Monday, August 13, 2007

Stay away...



...from Goya's Ghosts, people. If ever a movie jumped the shark, it was this one. Whenever an actor or actress appears twice in a movie as two different people, you should always be suspect.

Instead, go see some artwork by Goya or heck, read about him.


Wikipedia says:

Goya was a court painter to the Spanish Crown and a chronicler of history. He has been regarded both as the last of the Old Masters and as the first of the moderns.

In the 1814 painting (above), The Third of May 1808: The Execution of the Defenders of Madrid, Goya depicts a scene from the Spanish war of liberation when many innocent citizens were shot by Napoleon's troops the morning following a popular uprising in Madrid.


Patrick and I learned about this painting during a lecture we attended at the DIA. Wikipedia sums it up nicely:

Both the night and symmetrical composition of the subjects stress the drama: the faces of those about to be shot are filled with feeling, while the soldiers are shown from behind, their humanity erased and their being reduced to mere components in the implacable machinery of death.
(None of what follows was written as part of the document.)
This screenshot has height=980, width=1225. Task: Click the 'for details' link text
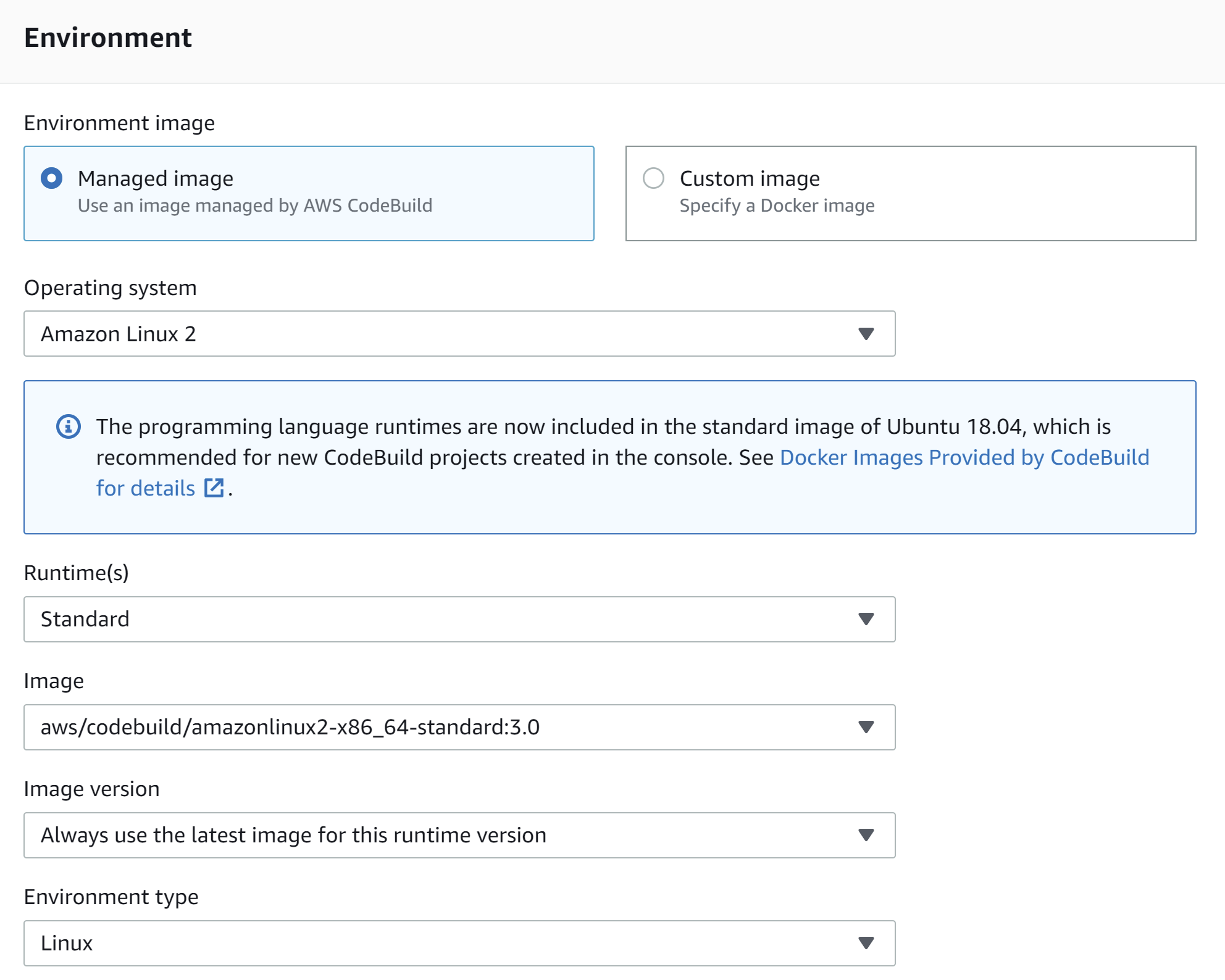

The positioning of the soldiers and the man with arms upraised is both a conscious reversal of the poses of the main characters in Jacques-Louis David's Oath of the Horatii and a reminder of the crucifixion of Christ.


The white of the victim's shirt represents the innocence and purity of the some 5,000 Spanish civilians who were executed between May 2 and May 3. The central hero's deeply suntanned appearance and clothing unmistakably indicates that he is an outdoors worker - an ordinary anonymous man at the centre of this great unfolding tragedy. He alone looks straight at the faceless enemy. Though on his knees he is a giant who towers above all at the very moment before his death.

Ahh, I feel like I've done a little work to wash off the distaste from that awful, awful movie.